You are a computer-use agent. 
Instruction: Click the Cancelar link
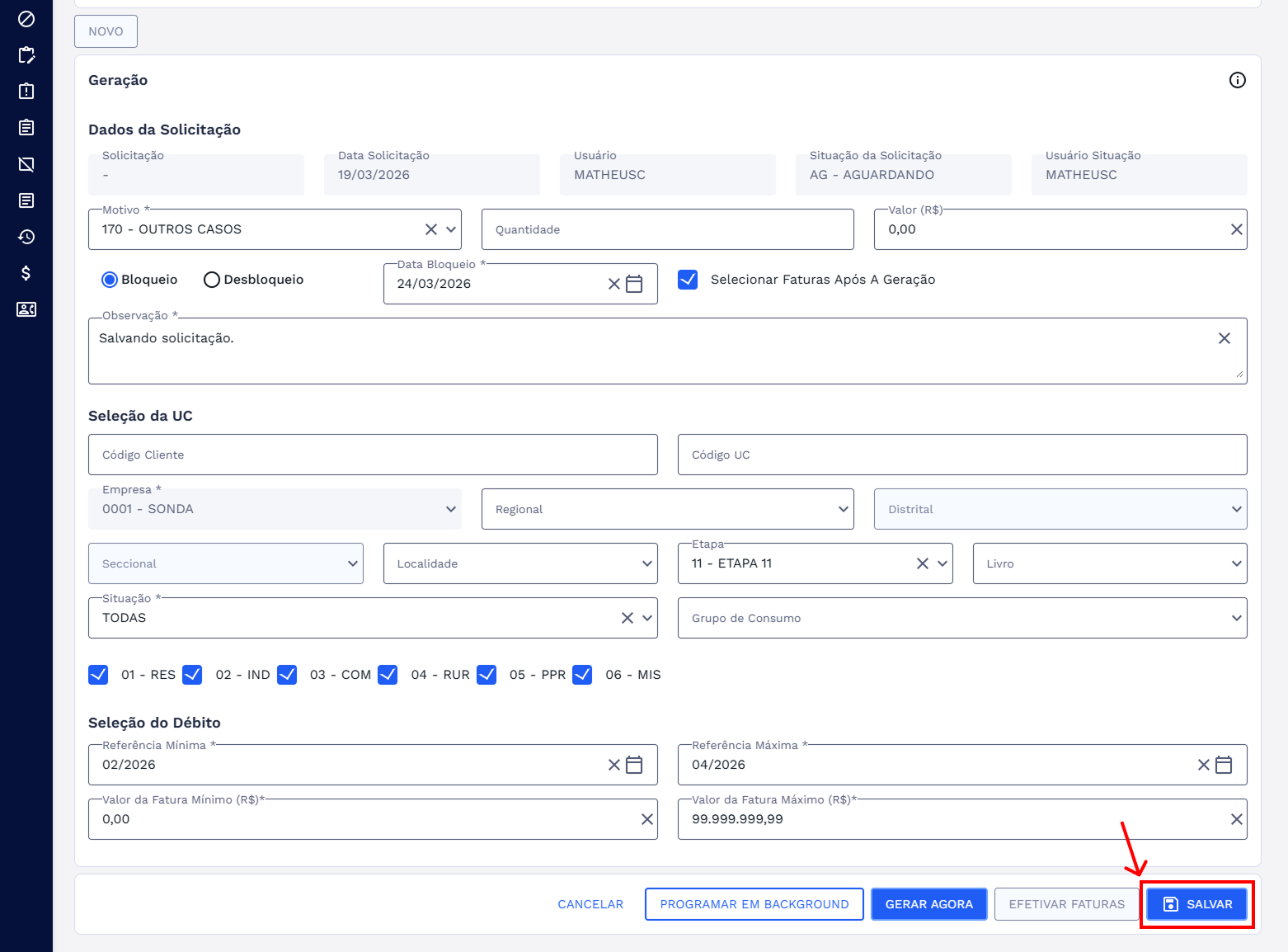[590, 904]
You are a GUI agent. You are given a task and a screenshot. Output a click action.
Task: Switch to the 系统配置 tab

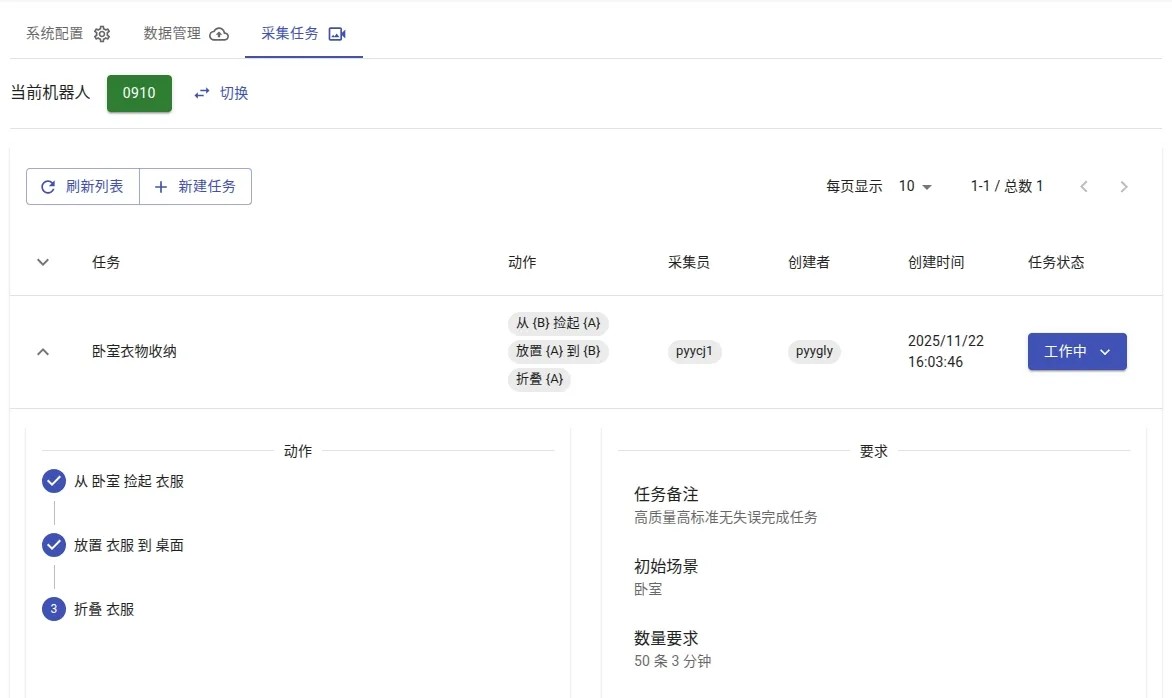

★ ★ ★ ★ ★ ★ ★

▶ _Your instructions_
Repeat every entry exactly, but leave out the pictures.

▶ _Task output_
You are a computer-use agent. 
Instruction: Click the Cancelar link
[590, 904]
You are a GUI agent. You are given a task and a screenshot. Output a click action.
Task: Switch to the 系统配置 tab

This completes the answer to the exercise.